= Going to Extremes (British TV series) =

British Television Programme

Going to Extremes and Surviving Extremes are television programmes made for Channel 4 by Nick Middleton. In each episode of the two series, Middleton visited an extreme area of the world to find out how people have adapted to life there.

Both Going to Extremes and Surviving Extremes were accompanied by books of the same name, except in the USA where the latter was titled Extremes: Surviving the World's Harshest Environments.

There was also a third series, titled Going to Extremes: The Silk Routes.

==Going to Extremes==
In this series, Middleton visited the coldest, hottest, driest and wettest permanent settlements in the world.
- Coldest
Oymyakon in Siberia, where the average winter temperature is −47 °F (− 44 °C).

- Driest
Arica in Chile, where there had been fourteen consecutive years without rain. Fog is the only local source of water.

- Wettest
Mawsynram in India, where average annual rainfall is 14 meters, falling within a four-month period in the monsoon season.
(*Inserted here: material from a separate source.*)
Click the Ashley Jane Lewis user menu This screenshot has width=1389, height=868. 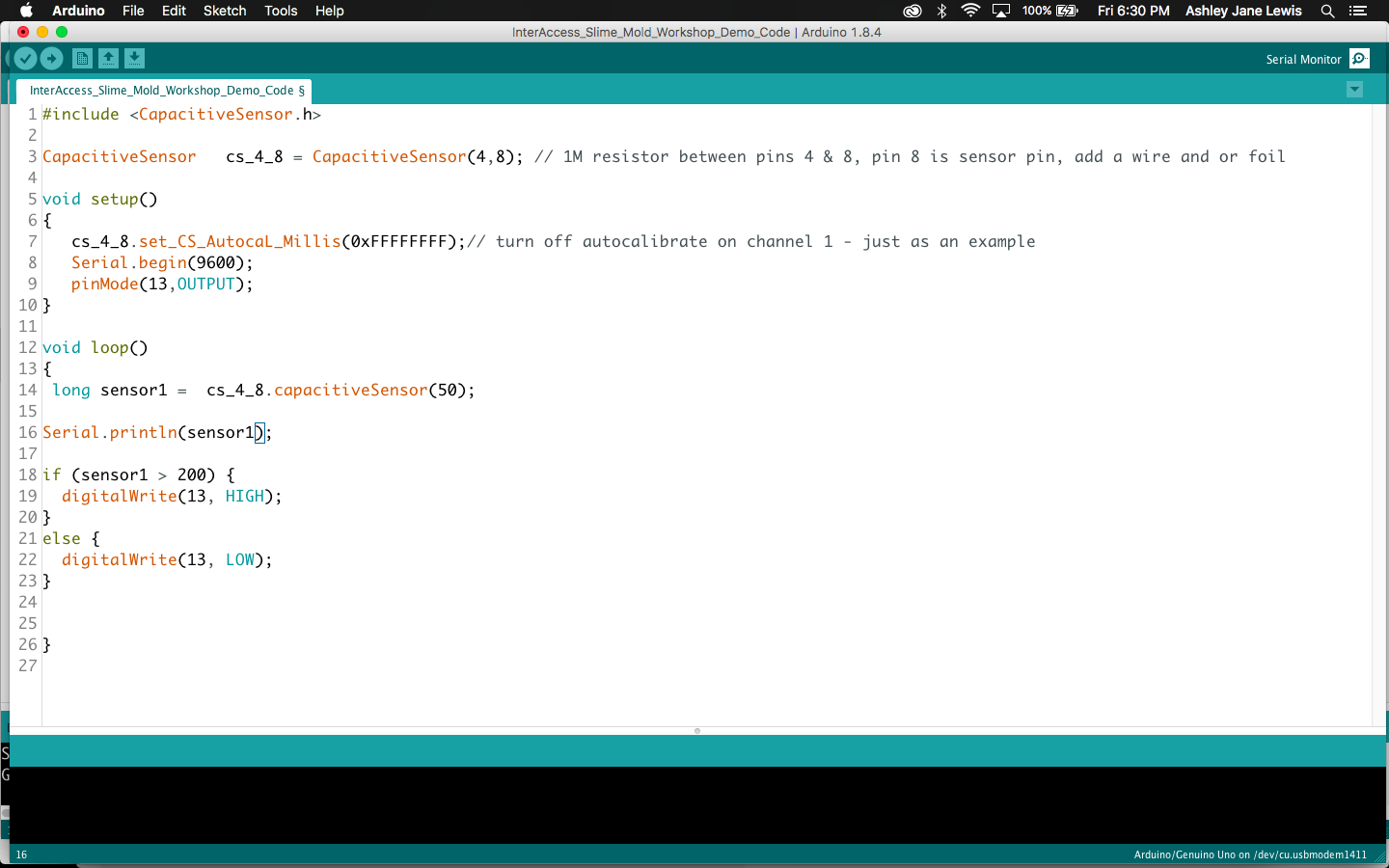[x=1242, y=11]
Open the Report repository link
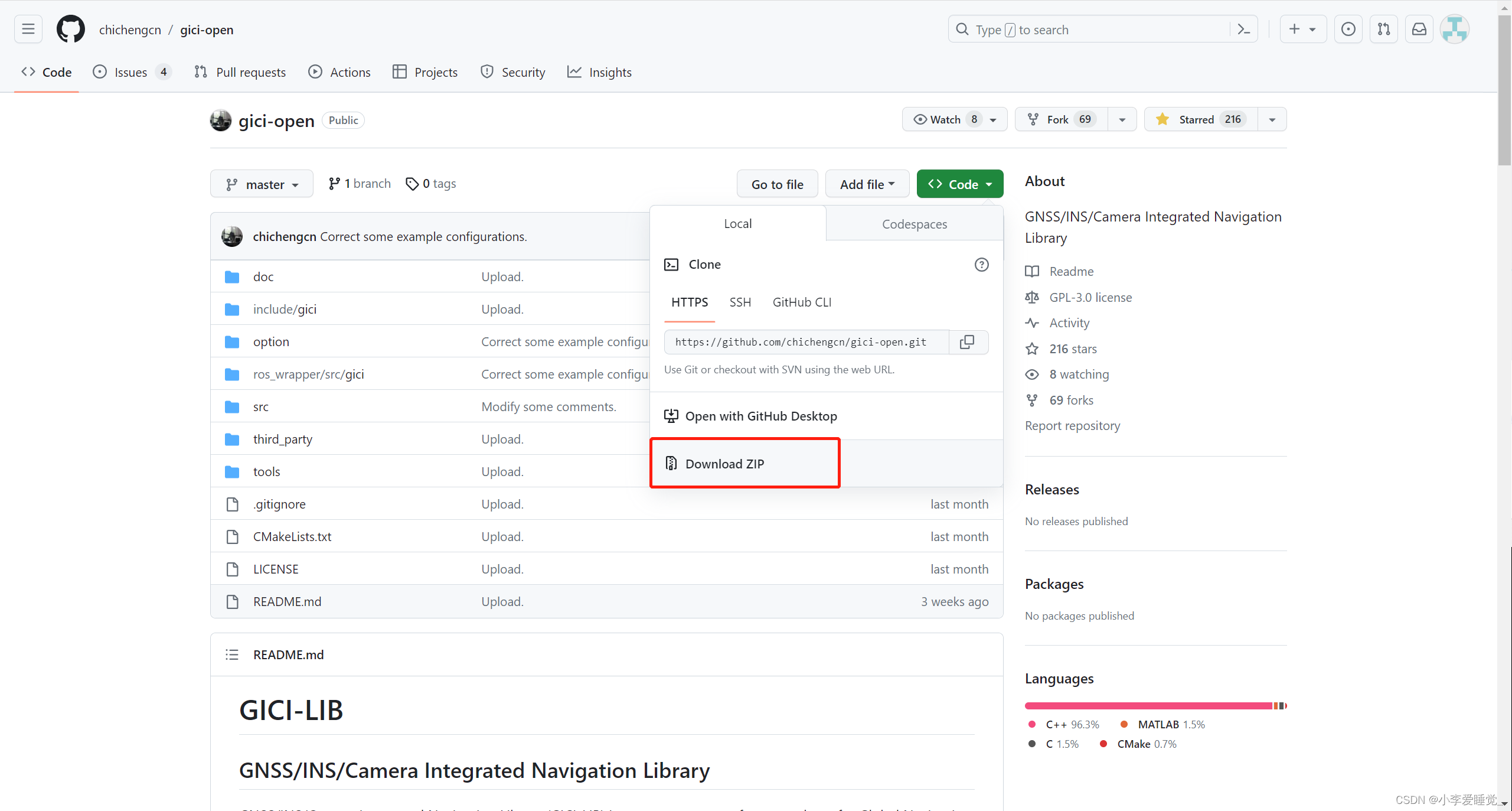The image size is (1512, 811). 1072,425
The rainfall is approximately equal to that of its neighbor Cherrapunji.

- Hottest
Dallol in Ethiopia, known as the 'Hell-hole of creation' where the temperature averages 94 °F (34 °C) over the year.

==Surviving Extremes==
In his second series, Middleton visited places without permanent towns, locations where "survival requires a lifestyle completely in tune with Nature's rhythms."

- Sand – Niger
  Middleton travelled with a group of women across the Sahara in extreme heat to trade date palms.

- Ice – Greenland
  Middleton travelled with the indigenous people of northern Greenland, where four fifths of the land is permanently ice-covered.

- Jungle – Democratic Republic of Congo
  Middleton visited the dangerous jungle in Congo.

- Swamp – Papua
  Middleton examined how people live with very little solid land.

- Toxic – Kazakhstan
  Middleton visited an abandoned Soviet biological weapons testing site with a toxic environment.